Giugno è il mese delle scelte e della programmazione per il futuro e il discorso vale anche in casa Varese, proiettato verso l’ennesima stagione nel purgatorio dei dilettanti. Ad oggi, attorno alle Bustecche, l’unica certezza è quella dell’uomo mercato: Alessio Battaglino guiderà nuovamente i movimenti in casa biancorossa, forte del rinnovo messo nero su bianco qualche mese fa. A lui, dovrebbe affiancarsi Andrea Ciceri per cui si attende la conferma dopo aver condotto il Varese alla finale playoff persa con il Ligorna.

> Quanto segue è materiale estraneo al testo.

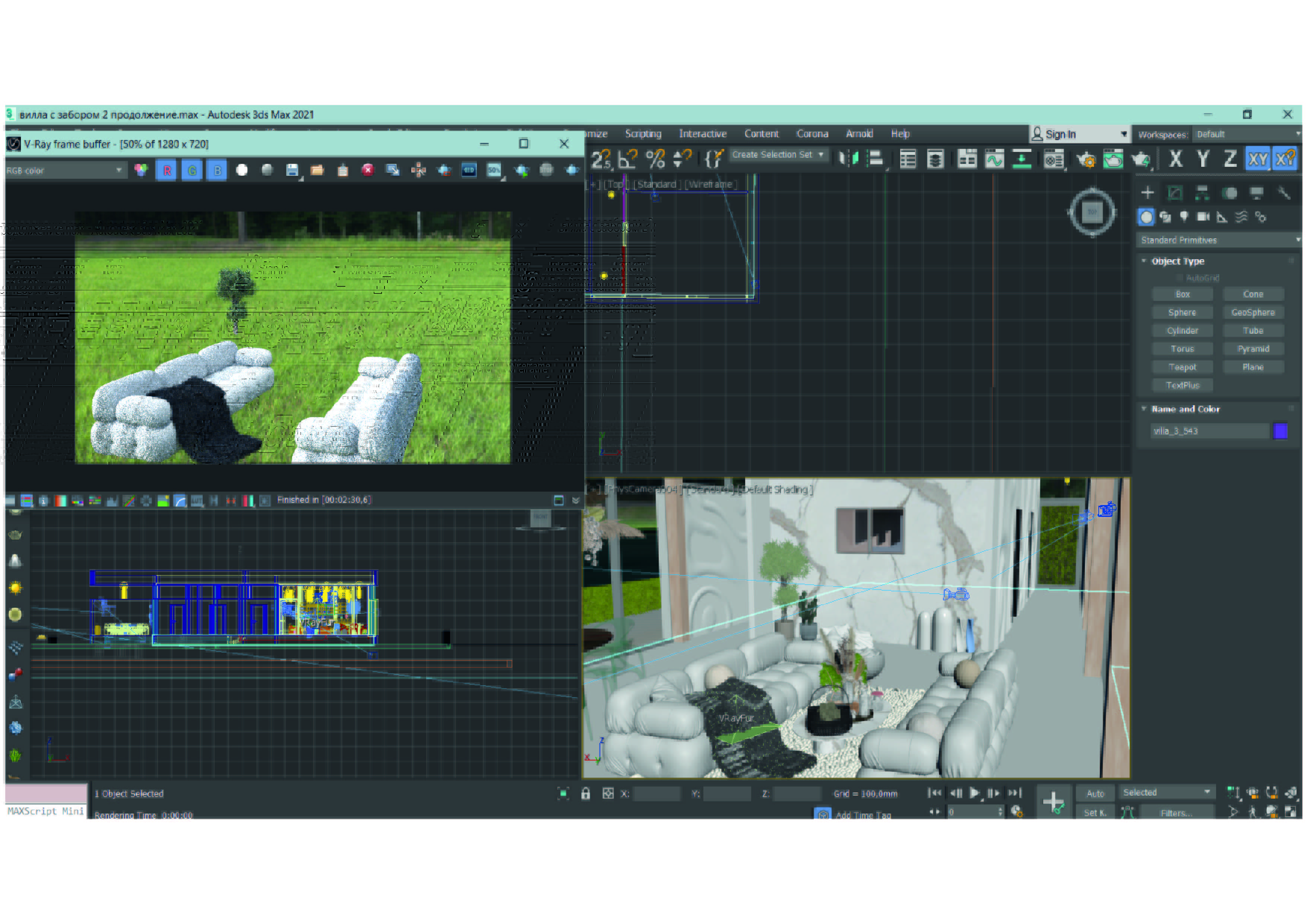
Task: Click the red clear image icon in frame buffer
Action: (x=368, y=170)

Continuare con la coppia Ciceri-Battaglino rappresenterebbe un segnale di rottura con il passato e il primo vero simbolo di continuità che porterebbe i biancorossi a non vivere più un ennesimo anno zero. Con tutte le problematiche e fragilità del caso, Andrea Ciceri è riuscito a dare morale e solidità ad un gruppo capace di rialzarsi pure di fronte a battute d’arresto importanti che avrebbero fatto naufragare molte barche, come la sconfitta di Romentino a cui è seguita la vittoria sul Vado, probabilmente l’apice del 2025/26 biancorosso.
È vero che un club di tale magnitudine non dovrebbe accontentarsi di raggiungere i playoff, ma la storia recente richiede un’analisi diversa. Il Varese è impantanato nei dilettanti da undici anni, ha giocato solo tre finali playoff durante questo lasso di tempo e ha addirittura collezionato una retrocessione sul campo in Eccellenza. Questi sono numeri che pesano e definiscono una cultura sportiva fatta oggi più di ricostruzioni che di traguardi. Da qui la necessità di stabilità e progettualità, evitando continui reset che raramente hanno portato ad exploit eclatanti.
La programmazione si intreccia anche con il tema del nuovo stadio, indicato da più parti come chiave per il ritorno nei professionisti. Nello specifico, tiene banco il progetto Aurora, il quale dovrebbe sorgere dalle ceneri del vetusto Ossola. Un intervento da circa 45 milioni di euro, cifra monstre per quello che è oggi il Varese Football Club e che punterebbe in linea puramente teorica a sfruttare l’attrattività di nuove aree commerciali, le quali sorgerebbero dentro la struttura – quindi senza creare nuove volumetrie gravose – per rientrare da tale investimento. È impensabile, tuttavia, che lo stadio diventi pedina di scambio per uscire dai dilettanti, soprattutto se solo la scalata sportiva renderebbe l’investimento più appetibile e anche sostenibile, sia per una maggiore attrattività del brand Varese che per i maggiori incassi. Il Franco Ossola ha le sue enormi fragilità, ma le visioni infrastrutturali devono giocoforza seguire quelle sul campo e non viceversa.
E sul campo, il Varese deve centrare l’obiettivo Serie C. Dopo aver sciolto le riserve sull’allenatore, i biancorossi dovranno muoversi in un calciomercato già in fermento. Niccolò Romero, Abraham Sovogui, Lorenzo Berbenni, Manuel Costante e Orso De Ponti sono gli unici giocatori con il contratto per la prossima stagione. Tra questi, forse solo per Romero si proverà a trovare una nuova sistemazione, così come già provato l’ultima estate, a fronte di una stagione poco esaltante, dove Ciceri ha dovuto spesso fare la conta delle punte centrali a disposizione. E forse, proprio dalla ricerca del 9, potrebbe iniziare il calciomercato del Varese.